Junto a los grandes asuntos, aparecen a diario en los medios informativos otros que, acaso considerados de índole menor, acaban por determinar en gran medida el perfil o cuando menos la percepción del país. Estos días, sin ir más lejos, abundan los relatos de vicisitudes vividas por personas que se han visto privadas de su vivienda, sea en propiedad o alquiler, porque otros han decidido ocuparla sin más título que la osadía que conlleva instalarse por la cara en un inmueble. La cosa no tendría probablemente más trascendencia si no fuera porque el relato se completa con la impotencia que sienten los afectados ante la actitud supuestamente reglamentista de las fuerzas de seguridad y la administración judicial.
Rigorismos al margen, lo que importa es que ni policías ni jueces hacen lo necesario para restablecer la normalidad. Importa poco si es que no pueden o carecen de voluntad suficiente: lo que cuenta es que quienes debían estar dentro del inmueble están fuera y quienes deberían estar en otra parte siguen instalados en su interior. Hay que entender la desesperación de los afectados y lo más próximo a eso que suele denominarse alarma social en los demás, porque cualquiera piensa que también le puede pasar.
Otro asunto también reflejado en los medios, en principio un tanto ajeno, es la existencia de emisoras de radio que carecen de título habilitante para operar; se habla de unas tres mil en el conjunto del territorio nacional. Quiere decir que no han solicitado u obtenido la correspondiente licencia que habilita el uso de la frecuencia correspondiente y, en consecuencia, están ocupando ilícitamente una parte del espectro radioeléctrico, algunas veces interfiriendo el asignado a otros que sí disponen del correspondiente título habilitante y, lo que no es precisamente baladí, pagan un canon por él.

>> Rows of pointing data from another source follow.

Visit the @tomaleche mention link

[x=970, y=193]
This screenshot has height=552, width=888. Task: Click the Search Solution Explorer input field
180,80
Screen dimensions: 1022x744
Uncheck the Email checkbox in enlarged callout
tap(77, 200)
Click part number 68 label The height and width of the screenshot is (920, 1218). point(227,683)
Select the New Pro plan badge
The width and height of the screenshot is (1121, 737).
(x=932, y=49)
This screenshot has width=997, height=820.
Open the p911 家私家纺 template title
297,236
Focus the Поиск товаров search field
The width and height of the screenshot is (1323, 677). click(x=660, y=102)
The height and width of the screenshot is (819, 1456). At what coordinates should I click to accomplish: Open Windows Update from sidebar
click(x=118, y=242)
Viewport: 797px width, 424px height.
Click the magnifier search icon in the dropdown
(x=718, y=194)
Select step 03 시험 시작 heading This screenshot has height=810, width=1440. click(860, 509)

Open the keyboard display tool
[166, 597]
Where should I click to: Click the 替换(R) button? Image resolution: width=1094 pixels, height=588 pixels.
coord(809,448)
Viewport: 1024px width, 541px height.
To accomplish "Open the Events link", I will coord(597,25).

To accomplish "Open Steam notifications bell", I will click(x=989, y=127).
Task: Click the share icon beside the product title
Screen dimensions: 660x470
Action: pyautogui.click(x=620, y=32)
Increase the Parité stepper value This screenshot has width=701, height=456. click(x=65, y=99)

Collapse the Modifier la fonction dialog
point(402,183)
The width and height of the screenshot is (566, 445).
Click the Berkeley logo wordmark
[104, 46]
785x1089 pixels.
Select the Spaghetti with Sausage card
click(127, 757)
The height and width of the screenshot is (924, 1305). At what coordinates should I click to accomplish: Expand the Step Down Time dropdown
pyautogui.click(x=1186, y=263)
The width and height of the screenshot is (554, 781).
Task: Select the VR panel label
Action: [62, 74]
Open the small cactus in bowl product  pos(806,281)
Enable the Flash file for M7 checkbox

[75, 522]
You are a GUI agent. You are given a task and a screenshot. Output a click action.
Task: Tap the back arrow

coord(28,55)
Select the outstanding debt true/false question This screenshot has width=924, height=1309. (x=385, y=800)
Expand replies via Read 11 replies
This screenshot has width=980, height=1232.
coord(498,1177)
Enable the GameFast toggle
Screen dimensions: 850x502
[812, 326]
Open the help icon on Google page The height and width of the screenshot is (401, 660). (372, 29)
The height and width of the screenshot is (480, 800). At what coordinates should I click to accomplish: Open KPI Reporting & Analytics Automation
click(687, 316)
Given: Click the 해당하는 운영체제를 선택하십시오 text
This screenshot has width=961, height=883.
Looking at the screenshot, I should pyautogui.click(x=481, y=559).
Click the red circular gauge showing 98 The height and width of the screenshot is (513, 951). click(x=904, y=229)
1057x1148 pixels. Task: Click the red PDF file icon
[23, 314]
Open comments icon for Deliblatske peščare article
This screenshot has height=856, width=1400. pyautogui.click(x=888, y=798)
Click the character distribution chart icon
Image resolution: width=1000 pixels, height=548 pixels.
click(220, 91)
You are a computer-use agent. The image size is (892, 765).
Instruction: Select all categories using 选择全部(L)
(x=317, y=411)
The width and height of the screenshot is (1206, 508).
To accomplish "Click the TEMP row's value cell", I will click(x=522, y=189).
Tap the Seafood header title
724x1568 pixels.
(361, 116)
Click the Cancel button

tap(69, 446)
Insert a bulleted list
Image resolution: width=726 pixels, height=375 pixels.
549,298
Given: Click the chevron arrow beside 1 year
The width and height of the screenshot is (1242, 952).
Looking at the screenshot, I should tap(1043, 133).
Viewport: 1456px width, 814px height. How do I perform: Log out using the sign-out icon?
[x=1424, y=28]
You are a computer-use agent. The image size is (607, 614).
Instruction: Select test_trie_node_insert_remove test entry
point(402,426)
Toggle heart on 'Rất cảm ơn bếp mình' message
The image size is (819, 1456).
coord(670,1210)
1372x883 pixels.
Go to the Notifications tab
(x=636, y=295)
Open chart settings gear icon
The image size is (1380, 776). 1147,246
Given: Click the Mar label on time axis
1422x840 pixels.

Esto de las emisoras piratas viene de lejos. Teóricamente, la administración que tiene encomendada la gestión del espectro -Ministerio de Industria, Turismo y Comercio- dispone de atribuciones para ordenar el cese de las emisiones y el precinto de las instalaciones, pero a menudo no las ha ejercido porque en ocasiones se ha topado con el impedimento de una actuación judicial paralizando la ejecución. La consecuencia práctica ha sido que las emisiones siguen impunemente, muchas veces perjudicando directamente -interfiriendo- la difusión o recepción de otro u otros cumplidores de la legalidad.
Con diversas gradaciones, ambos casos, sin ser los únicos, resultan exponentes del peloteo de responsabilidades entre distintos estamentos del ámbito público, en definitiva el Estado, culpándose mutuamente de no poder resolver el problema cuya víctima es el ciudadano respetuoso con la ley. Sea por lo que sea, la realidad deviene absurda y sugiere que pueda ser más beneficioso obviar la ley que cumplirla.
Con esos parámetros, el país se desliza peligrosamente hacia engrosar la lista de los que no son de fiar. Y eso, la fiabilidad en el funcionamiento del sistema, en el sentido de cumplir y hacer cumplir las leyes, puede ser bastante más determinante para el futuro económico que el catálogo de buenas intenciones y aporte de fondos públicos que la prometida ley de Economía Sostenible parece que va a plantear. Si el país no restablece una percepción de ser fiable, el resto será algo cercano a un brindis al sol.